--- THE RECORDS ---
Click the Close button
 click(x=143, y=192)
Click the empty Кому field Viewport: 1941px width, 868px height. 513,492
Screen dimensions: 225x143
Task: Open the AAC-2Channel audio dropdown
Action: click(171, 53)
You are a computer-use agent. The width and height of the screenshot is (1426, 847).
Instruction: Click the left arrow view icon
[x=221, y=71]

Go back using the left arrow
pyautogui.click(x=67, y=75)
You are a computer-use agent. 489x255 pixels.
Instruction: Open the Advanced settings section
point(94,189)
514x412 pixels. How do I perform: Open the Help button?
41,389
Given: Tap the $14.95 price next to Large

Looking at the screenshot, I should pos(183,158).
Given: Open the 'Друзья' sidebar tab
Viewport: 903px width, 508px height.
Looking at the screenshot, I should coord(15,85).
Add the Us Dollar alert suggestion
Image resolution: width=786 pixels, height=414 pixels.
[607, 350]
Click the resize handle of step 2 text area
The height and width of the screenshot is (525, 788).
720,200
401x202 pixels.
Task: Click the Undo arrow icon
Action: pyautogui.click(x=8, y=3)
---
REQUIREMENTS: Could you copy the records word for word, from the start through the line containing "Looking at the screenshot, I should pos(183,158).", including that line?

ANSWER BELOW:
Click the Close button
 click(x=143, y=192)
Click the empty Кому field Viewport: 1941px width, 868px height. 513,492
Screen dimensions: 225x143
Task: Open the AAC-2Channel audio dropdown
Action: click(171, 53)
You are a computer-use agent. The width and height of the screenshot is (1426, 847).
Instruction: Click the left arrow view icon
[x=221, y=71]

Go back using the left arrow
pyautogui.click(x=67, y=75)
You are a computer-use agent. 489x255 pixels.
Instruction: Open the Advanced settings section
point(94,189)
514x412 pixels. How do I perform: Open the Help button?
41,389
Given: Tap the $14.95 price next to Large

Looking at the screenshot, I should pos(183,158).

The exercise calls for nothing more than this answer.